The list of everyday tasks that require your hands is infinite, from taking a shower, brushing your teeth, cooking, and even working. We take for granted these simple acts until something happens that points out just how critical full mobility is to daily life.
Newscenter 16’s Kevin Lewis has experienced first-hand the difficulties of life with a hand injury. An accident in his garage just over a month ago made Kevin’s job working with the camera, a little harder.
“The garage door came flying down and I jumped out of the way, and as I was jumping out of the way it happened so fast,” and in a few moments Kevin’s finger was hurt, “As I jumped out of the way, a screw on my garage door track just sliced the back side of my pointer finger open.”
Kevin went to the emergency room and had his finger stitched up after the accident. But more than a month afterward he was still having trouble.
“I lost of range of motion, I can’t go even about 90 degrees. And the interesting thing is if you look at how swollen it is next to my other pointer finger, you can really tell the difference” said Kevin.
The lack of control would be a problem for anyone, but especially for someone who needs his hands to shoot video and edit stories.
“I push up, I can make it flat, but I’ve got no control to keep it that way” he says.
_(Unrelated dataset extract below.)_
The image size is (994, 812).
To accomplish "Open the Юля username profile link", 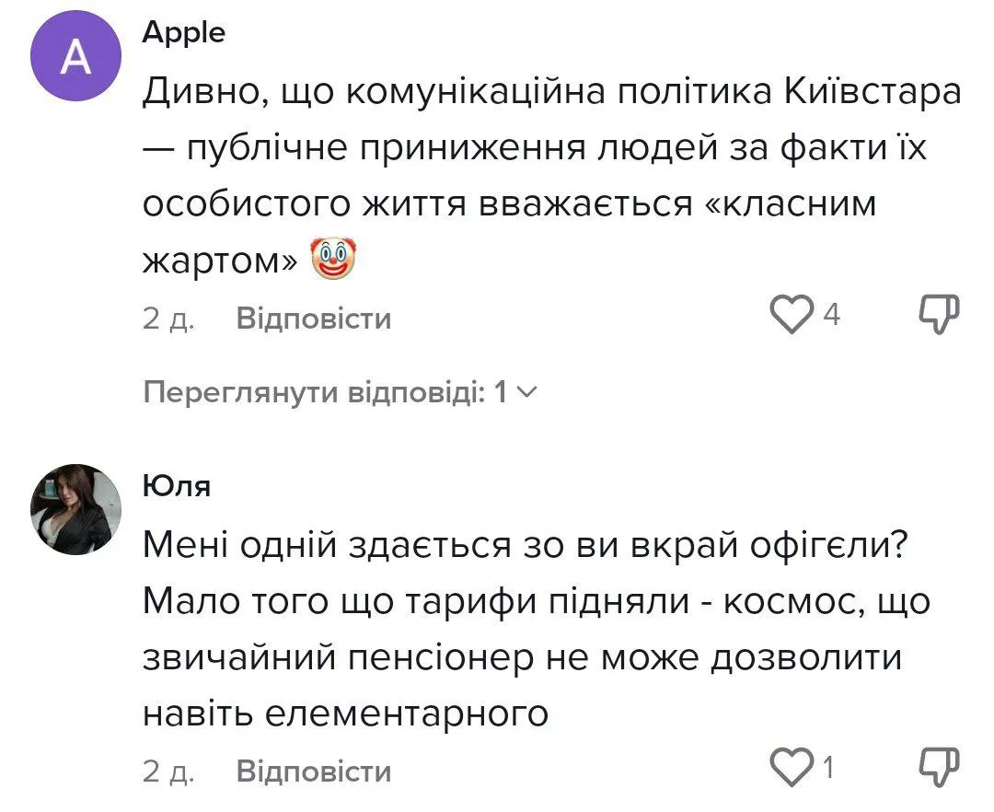I will click(x=177, y=484).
Dr. Ronald Downs, a plastic surgeon, told Kevin he needed surgery to repair the damage. Dr. Downs said scar tissue and possibly a damaged tendon could be why his finger was not working and recovering as it should.
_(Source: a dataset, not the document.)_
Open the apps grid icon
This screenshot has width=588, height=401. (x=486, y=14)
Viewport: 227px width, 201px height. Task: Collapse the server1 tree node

Plastic surgeons are usually associated with faces, breast augmentations, and tummy tucks, but Dr. Downs says that plastic surgeons have historically worked on hands as well.
“Plastic surgeons were the first hand surgeons. This actually dates back to World War I when the only part of the human body really exposed was the face or the hands, and that was the result of the development of trench warfare” says Dr. Downs.
According to Dr. Downs, 30 to 40-percent of plastic surgeons’ training is in hand surgery.
The Lewis family came into town, with Kevin’s parents Kate and Scott from Chicago sitting in as Dr. Downs explained the surgery.
Kevin underwent general anesthesia for the procedure. Dr. Downs and Nurse Anesthetist Rob Colcord agreed that because Kevin needed a tourniquet to control the bleeding, sedation would be the best option.
As he walked into the surgical suite, Kevin kept things light, “Looking stylish, I know,” he said in his hospital gown.
With Kevin asleep, his arm scrubbed and prepped, Dr. Downs made his incision to confirm what exactly kept him from having full control over his finger. The surgeons re-explored the wound, and got rid of the extra scar tissue in his finger.
“We’re going to take that scar out of there, we don’t like scars,” said Dr. Downs during the procedure, “that’s the old scar right underneath it, we’re looking at his tendon and he’s got a partial laceration of the tendon in here.”
All the scar tissue resulted from multiple nicks to his tendon, and explains why Kevin had trouble bending his finger.
Almost 15 minutes after surgery began, Dr. Downs was nearly finished, “I think he’s going to make it,” Downs joked, “this will actually heal a lot nicer than the other one because this is a surgically created wound as opposed to a garage door.”
For his parents, and a groggy Kevin, Dr. Downs had good news, “it won’t affect the structural integrity of the tendon at all. He’ll have fun function of the tendon.”
Kevin has been on the road to recovery for two weeks now. After a few sessions of occupational therapy, doctors say he only has a few more weeks left in his splint.